The whole world of readers, writers, publishers and book sellers is abuzz: J.K. Rowling wrote the crime novel The Cuckoo’s Calling under the pseudonym Robert Galbraith, a debut writer. I’m with those think it was the act of someone who loves writing, despite never needing to write again, just wanting to write, free of the hype cycle and free of reviews of the author rather than of the work.
I even understand why she chose to write under a man’s name: There is an endemic sexism in the world of books. It’s why Harry Potter was published under the name J.K. instead of Joanne Rowling: The assumption persists that good crime, sci-fi, fantasy and horror can only be written by men, and that men and boys are reluctant to read books written by women.
But there is also a snarky narrative that Galbraith’s book tanked, selling a mere 1500 copies, pre-revelation. Sadly, those are very respectable sales for a debut writer with good reviews over a three-month timeframe. And so…
To Those Saying The Cuckoo’s Calling by Robert Galbraith Tanked: Please Stop
25 Things To Know About Sexism & Misogyny in Writing & Publishing
This, its initial triggers and fallout caused quite a stir in writing circles. Sometimes even for the right reasons, as Chuck speaks with truth and passion.

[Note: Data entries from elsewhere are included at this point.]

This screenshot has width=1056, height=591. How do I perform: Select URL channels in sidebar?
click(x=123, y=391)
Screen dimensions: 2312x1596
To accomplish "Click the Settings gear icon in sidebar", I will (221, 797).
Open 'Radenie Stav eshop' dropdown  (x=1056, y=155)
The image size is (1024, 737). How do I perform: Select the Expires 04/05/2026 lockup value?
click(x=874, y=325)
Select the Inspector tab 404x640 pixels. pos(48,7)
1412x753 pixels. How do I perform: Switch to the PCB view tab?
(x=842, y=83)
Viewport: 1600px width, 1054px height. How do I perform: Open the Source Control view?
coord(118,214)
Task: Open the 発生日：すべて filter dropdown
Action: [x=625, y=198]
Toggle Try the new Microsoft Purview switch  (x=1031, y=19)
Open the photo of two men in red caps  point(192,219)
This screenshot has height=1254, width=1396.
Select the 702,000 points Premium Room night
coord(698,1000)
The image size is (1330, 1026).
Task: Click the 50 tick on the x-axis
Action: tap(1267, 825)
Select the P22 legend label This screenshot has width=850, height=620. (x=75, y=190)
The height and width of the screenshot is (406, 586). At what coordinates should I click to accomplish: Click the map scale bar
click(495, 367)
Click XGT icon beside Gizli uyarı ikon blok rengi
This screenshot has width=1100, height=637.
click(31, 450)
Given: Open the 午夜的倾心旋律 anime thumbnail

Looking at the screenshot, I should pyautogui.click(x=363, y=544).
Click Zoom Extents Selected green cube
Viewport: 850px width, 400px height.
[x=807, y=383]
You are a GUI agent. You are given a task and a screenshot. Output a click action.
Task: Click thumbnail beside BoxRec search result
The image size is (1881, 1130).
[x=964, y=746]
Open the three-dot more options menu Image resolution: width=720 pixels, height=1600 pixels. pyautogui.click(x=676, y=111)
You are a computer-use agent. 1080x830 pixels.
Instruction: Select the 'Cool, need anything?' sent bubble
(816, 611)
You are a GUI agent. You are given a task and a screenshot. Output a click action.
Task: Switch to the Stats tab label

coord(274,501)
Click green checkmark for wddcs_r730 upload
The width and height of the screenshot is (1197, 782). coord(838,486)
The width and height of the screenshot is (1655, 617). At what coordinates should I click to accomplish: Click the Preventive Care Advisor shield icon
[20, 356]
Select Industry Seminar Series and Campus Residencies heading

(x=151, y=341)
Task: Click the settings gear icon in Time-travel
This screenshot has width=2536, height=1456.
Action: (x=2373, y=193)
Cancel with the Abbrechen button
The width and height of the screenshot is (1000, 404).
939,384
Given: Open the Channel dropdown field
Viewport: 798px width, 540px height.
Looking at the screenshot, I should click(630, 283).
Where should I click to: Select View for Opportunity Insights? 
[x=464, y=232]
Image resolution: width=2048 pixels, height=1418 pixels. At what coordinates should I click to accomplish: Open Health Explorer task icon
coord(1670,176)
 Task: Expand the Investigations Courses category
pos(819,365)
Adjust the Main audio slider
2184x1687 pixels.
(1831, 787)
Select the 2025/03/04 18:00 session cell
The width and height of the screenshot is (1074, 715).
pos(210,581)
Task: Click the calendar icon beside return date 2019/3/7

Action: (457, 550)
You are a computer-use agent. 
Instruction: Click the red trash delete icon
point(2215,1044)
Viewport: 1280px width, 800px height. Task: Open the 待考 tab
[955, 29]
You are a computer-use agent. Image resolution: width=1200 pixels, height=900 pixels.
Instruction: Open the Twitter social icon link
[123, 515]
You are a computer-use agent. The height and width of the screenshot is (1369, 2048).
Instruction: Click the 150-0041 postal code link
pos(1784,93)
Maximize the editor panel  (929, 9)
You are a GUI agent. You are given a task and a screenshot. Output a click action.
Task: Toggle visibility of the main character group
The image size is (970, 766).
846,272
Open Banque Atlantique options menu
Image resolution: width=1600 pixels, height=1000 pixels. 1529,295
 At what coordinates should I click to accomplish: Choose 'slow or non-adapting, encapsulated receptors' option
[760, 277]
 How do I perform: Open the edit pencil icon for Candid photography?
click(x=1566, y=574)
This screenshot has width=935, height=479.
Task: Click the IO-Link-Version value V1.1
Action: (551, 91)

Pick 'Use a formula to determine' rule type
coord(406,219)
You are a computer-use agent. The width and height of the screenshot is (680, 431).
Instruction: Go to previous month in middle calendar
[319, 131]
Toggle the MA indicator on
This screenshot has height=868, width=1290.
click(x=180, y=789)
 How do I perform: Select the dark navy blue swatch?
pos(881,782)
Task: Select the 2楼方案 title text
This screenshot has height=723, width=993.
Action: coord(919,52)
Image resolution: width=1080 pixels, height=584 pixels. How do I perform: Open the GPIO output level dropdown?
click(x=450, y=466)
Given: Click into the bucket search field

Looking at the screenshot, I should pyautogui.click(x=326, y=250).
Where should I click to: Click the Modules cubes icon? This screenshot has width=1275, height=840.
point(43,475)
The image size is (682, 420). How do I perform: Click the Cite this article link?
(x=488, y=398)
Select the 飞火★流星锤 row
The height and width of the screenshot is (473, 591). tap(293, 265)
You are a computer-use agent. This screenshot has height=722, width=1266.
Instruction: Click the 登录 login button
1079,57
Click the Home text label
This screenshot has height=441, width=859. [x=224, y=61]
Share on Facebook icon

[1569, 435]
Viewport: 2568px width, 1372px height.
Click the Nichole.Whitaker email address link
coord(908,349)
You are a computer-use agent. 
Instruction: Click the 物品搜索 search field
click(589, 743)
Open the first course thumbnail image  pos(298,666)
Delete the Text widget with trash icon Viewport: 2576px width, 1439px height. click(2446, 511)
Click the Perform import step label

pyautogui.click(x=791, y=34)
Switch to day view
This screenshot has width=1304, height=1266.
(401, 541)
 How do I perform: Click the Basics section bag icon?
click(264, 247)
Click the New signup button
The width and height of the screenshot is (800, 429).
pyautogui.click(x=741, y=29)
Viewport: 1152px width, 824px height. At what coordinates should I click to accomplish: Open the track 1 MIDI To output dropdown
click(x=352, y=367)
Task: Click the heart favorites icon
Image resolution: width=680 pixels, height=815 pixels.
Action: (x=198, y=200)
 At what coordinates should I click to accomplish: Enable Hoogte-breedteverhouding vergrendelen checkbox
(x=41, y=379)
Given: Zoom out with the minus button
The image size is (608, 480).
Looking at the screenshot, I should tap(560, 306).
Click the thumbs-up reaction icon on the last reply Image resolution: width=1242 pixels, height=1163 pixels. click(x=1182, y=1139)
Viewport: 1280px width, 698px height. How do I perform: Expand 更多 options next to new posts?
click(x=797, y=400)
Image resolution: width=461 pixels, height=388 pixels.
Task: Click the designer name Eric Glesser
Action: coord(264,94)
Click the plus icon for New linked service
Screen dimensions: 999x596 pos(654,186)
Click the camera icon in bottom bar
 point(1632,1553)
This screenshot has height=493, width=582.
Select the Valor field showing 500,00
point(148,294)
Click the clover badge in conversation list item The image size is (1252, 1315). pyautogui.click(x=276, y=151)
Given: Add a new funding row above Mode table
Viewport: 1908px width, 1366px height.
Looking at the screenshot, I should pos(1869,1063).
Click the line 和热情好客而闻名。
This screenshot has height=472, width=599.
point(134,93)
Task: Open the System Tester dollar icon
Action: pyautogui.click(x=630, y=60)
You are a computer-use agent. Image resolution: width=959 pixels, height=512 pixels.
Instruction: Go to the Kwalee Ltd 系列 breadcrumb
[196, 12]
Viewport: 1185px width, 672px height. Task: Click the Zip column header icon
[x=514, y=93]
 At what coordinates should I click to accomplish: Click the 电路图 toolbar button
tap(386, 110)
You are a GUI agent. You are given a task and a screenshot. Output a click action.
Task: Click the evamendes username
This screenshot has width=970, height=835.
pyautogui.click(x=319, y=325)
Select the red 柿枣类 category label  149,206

It was therefore followed up by:
Challenging Responses to Sexism & Misogyny
Wherein Chuck responds to his detractors. On the accusation that having solid female characters “doesn’t serve the story”, he responds:
I hate this excuse. I hate it like I hate the DMV, hemorrhoids, airline travel delays, and bad coffee. I hate it because it suggests that writers are not in control of their own stories, that they are merely conduits for some kind of divine unicorn breath, some heady Musefart that they can’t help but gassily breathe onto the page. I AM VESSEL. STORY IS LOA.
I hate it because it absolves you of ever having to change anything — whether that means changing a character’s race or sex or even just making edits to improve a story.
I hate it because it allows you to rely on lazy crutches, institutional biases, stereotypical culture patterns, and a whole lot of horrible shit-ass storytelling.
I hate it because it excuses you from making effort or taking responsibility.
See also: The Sexy Lamp Test.
“So, there’s the Bechdel test.
I’ve got another test that works just as well. The Sexy Lamp test. If you can take out a female character and replace her with a sexy lamp, YOU’RE A FUCKING HACK.”
Kelly Sue DeConnick, at ECCC’s ‘From Victim to Hero’ panel.